Tamo Campos visited campus on Tuesday to present “It’s Not Radical to Oppose Stupidity,” with a keynote lecture and presentation of the documentary “Northern Grease.”
Campos is a professional snowboarder and a founder of Beyond Boarding, “a group of snowboarders, surfers, artists, and friends that strive to stand up against environmental and social injustices.”
Beyond Boarding is based out of British Columbia, with a focus on how mineral extraction (notably fracking), tar sands development, and oil pipelines affect the land and the indigenous people who inhabit it.
The presentation included a screening of the documentary Northern Grease. It follows Campos and other members of Beyond Boarding as they travel in a vegetable oil fueled bus throughout British Columbia and Alberta, discovering that indigenous land rights are often violated by large energy companies. Additionally, the accidents and spills that inevitably occur receive little news coverage, leaving the indigenous people and other inhabitants of the land to deal with these issues without external help.
One issue Campos has encountered as an activist is the social effect of mineral extraction, notably in growing instances of substance abuse.
In many towns, a large extraction operation creates an economic boom, similar to mining towns of the past. That boom brings an enormous amount of workers who provide a market for drug dealers. These drug distribution operations grow and eventually spill over into the community.
Growing high school dropout rates are also problematic. Working in extraction pays so well that dropouts can instantly make more money than their teachers. The problem is, once the oil and minerals run out, so do the jobs.
Campos also addressed the problems with modern activism. To him, it’s more than just “light bulbs and water bottles.” And it’s also a problem when “the endgame of civil disobedience is getting publicity and getting arrested rather than succeeding in your goals.”
One group Campos had high praise for was Canada’s First Nations, the indigenous tribes of Canada. They are currently fighting large oil and gas corporations who have received government permits to mine the land. Normally there would be little the indigenous people could do, but in western Canada, especially Alberta and British Columbia, much of the land is unceded, meaning the indigenous people never signed a treaty giving their land over to the Canadian government.
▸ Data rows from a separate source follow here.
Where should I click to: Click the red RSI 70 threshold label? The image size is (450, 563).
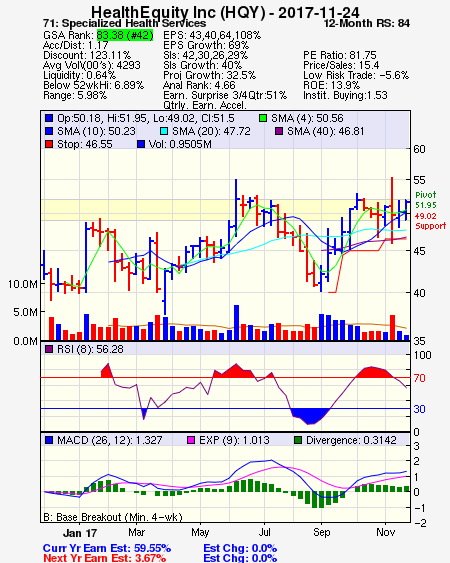419,378
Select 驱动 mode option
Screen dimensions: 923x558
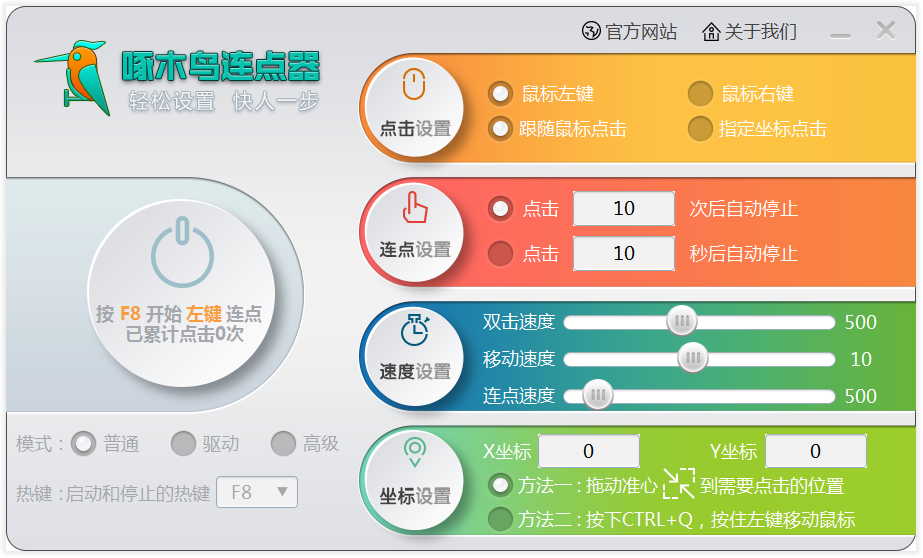[x=183, y=443]
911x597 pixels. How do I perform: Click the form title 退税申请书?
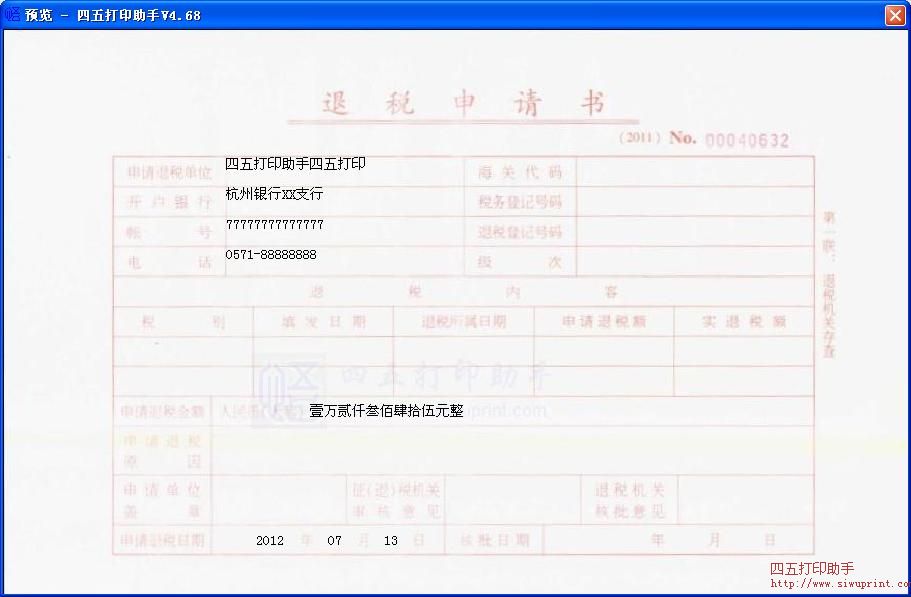(463, 104)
The corporations, however, won’t give up. Campos showed a clip of representatives from one such corporation in a standoff with the Unist’ot’en people. The representatives, with cameras on their chests, kept asking permission to mine the land, and kept getting denied.
Campos explained that this was an attempt to bait the Unist’ot’en into saying something threatening so that the oil company could get a court injunction requiring police to aid in the mining efforts. At the end of the conversation, one representative makes an “offering” of two cases of plastic water bottles and some tobacco to the tribal representatives.
This episode gives some insight into the difficulties indigenous people can have dealing with government authorities.
Campos recounted an event from one blockade he took part in where the indigenous people had been asking for a police dispatch for ten years, but never received one. The oil company they were blockading received one in a matter of days.
Campos also spoke of instances of racism he experienced as an activist. He and a group of protesters were arrested following a protest on Burnaby Mountain. Campos and his friends were released for court the next day.
The indigenous people who were arrested with them were not, and were also denied blankets and medication while in their cells. When he told this story to the press, they left it out of their publications.
Lack of attention and negative attention from the media and the public is not uncommon. While protesting a dinner of oil company executives, activists taped pieces of paper over their mouths with the words “climate justice” written on them. One person confronted them and said, “you should have ISIS or terrorist written on your face.”
Campos stressed two forces that drive his and others’ fight against oil and mineral extraction. First was a love of nature and the outdoors. For him, that appreciation came through snowboarding.
2015 CC graduate Maia Wikler, who organized the event, explained, “When you truly love something and depend on it, you will do anything to protect it.” For the people of the First Nations, that love comes almost naturally. “Their entire sustenance is in their land reservation. That is their economy, their livelihood, their culture. They have ancestral tradition laced in that land. It’s their identity. When these environmental threats come up like the [Keystone] Pipeline and fracking, it’s directly threatening their entire existence, and that is an understatement,” says Wikler.
The other force is the idea of responsibility. The indigenous people of Canada do not agree with the concept of “rights.” There is no word for rights in their language. Instead, they say “responsibilities.” There’s a responsibility to take only what you need and to protect the land. To Campos, “this idea of responsibility empowers us to take direct action.”